=== RECORD LIST ===

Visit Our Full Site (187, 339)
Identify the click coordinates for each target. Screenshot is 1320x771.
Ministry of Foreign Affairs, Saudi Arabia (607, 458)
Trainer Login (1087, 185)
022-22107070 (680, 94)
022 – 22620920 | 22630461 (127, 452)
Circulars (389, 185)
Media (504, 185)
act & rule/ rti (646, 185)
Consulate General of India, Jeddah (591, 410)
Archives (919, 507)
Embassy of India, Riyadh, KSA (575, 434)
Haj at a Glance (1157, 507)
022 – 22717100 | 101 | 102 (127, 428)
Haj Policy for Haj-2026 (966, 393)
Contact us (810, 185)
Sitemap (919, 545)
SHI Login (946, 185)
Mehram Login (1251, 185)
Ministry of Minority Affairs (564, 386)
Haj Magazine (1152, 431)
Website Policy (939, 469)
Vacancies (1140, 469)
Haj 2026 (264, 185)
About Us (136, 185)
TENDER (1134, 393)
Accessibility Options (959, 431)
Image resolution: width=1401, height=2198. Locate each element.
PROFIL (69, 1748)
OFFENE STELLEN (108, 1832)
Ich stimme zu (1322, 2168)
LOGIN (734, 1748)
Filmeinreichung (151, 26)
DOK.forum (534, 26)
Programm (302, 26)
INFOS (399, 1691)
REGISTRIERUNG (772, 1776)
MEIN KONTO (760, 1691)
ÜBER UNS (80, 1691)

===

## EXERCISE DESCRIPTION
Rewrite everything from the entry containing "Vacancies (1140, 469)" down to the one containing "DOK.forum (534, 26)", swapping "TENDER" for "TENDERS" and leaving all else as it stands.

## RIGHT ANSWER
Vacancies (1140, 469)
Haj 2026 (264, 185)
About Us (136, 185)
TENDERS (1134, 393)
Accessibility Options (959, 431)
Image resolution: width=1401, height=2198. Locate each element.
PROFIL (69, 1748)
OFFENE STELLEN (108, 1832)
Ich stimme zu (1322, 2168)
LOGIN (734, 1748)
Filmeinreichung (151, 26)
DOK.forum (534, 26)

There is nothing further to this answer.